The driver now had the wagon under control just as the team leaders reached the ford. There were three fast shots and the lead horses went down to their knees, water fanning out in glittering spray, as the rear animals plowed into the downed ones. The wagon lurched and crashed into the tangled horses and the driver was flung out of his seat. He hit the shallow water and his head rang as it banged on the rocks just under the surface. Dazed and bleeding, he staggered upright, already instinctively lifting his hands as four mounted men came out of the trees and from behind the rocks.
There was no sign of the ‘girl’, or her horse.
Major Mace Jordan rode down slowly from amongst the trees where he had been holed-up with the others, turning up his tunic collar as it began to rain, a sudden downpour dropping from the swollen black clouds that had been blowing up all morning.
Eagles was on his left. Julio and Counselor came down out of the trees, smoking rifles cradled in their arms. They ignored the dead men scattered across the slope and concentrated their gazes on the shaken driver.
Salty, trembling, wide-eyed, ripping off the wet dress Jordan had made him wear, watched from heavy brush back along the stream bank. The horse he had trained to lie down in the ford and act lame—he had a way with animals as so many retarded folk did—came up and nudged him. He dropped the dress and stood there in his own clothes, ragged and patched, coll
arless shirt, frayed suspenders and skimpy trousers. He absently stroked the animal’s muzzle, automatically reached into his shirt pocket for some sugar and held out the handful of grains which the horse nuzzled eagerly. But Salty didn’t take his eyes off the ford where the outlaws were gathered around the wagon and the driver.
His heart was hammering in his ribs and he felt sick. He hadn’t known anyone was going to be killed. Jordan had told him they just wanted to stop the wagon. He hadn’t said why and he sure as hell hadn’t said anything about shooting.
Salty crouched there, stroking the horse’s neck, watching ...
“Where is it?” Mace Jordan growled at the driver, looking down at him with bleak eyes, water dripping from his face and the brim of his campaign hat.
“Where’s—what?” stammered the soaked and bleeding driver.
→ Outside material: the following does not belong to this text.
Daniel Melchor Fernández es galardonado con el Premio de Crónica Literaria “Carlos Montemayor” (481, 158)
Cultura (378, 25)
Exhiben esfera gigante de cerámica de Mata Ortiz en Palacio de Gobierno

Jordan freed a boot from stirrup and kicked the man in the face, the leather skidding along his jaw and sending him floundering in the shallows. The driver crouched there, looking up fearfully at the four gun muzzles pointing at him.
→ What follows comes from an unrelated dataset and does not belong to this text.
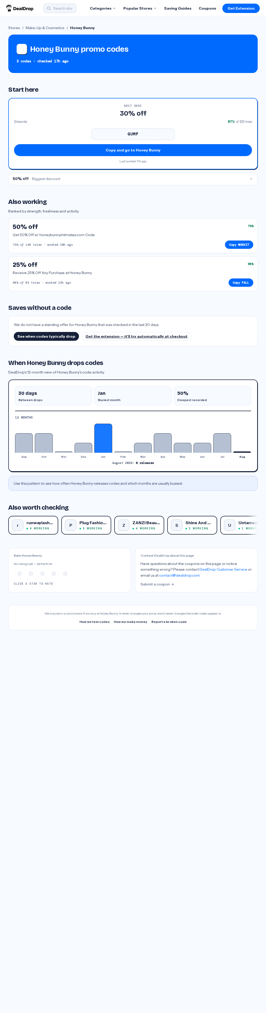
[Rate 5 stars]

“Look ... I dunno what you’re after,” he gasped. “Just me an’ my pards movin’ from Albany to take up homestead land outside of Longbow. We ain’t got much. You had no call to kill anyone. No damn call!”
Jordan’s facial expression didn’t change. The gun in his hand blasted suddenly and the driver was kicked violently by striking lead. His body jerked and flailed and water sprayed. He lay there on his back in the shallows, groaning, blood from the wound in his shattered right shoulder clouding the water.
“That’s only a start,” Jordan said matter-of-factly. “You got another shoulder yet, two hands, two elbow joints, couple of knees, a belly, two ears ... Aw, man, I can make a real mess of you. An’ I damn sure will less you show some sense.”
Jordan lifted his rifle again and the driver raked his pain filled eyes around at the other killers, knowing he didn’t have a prayer. He lifted his left hand out of the water.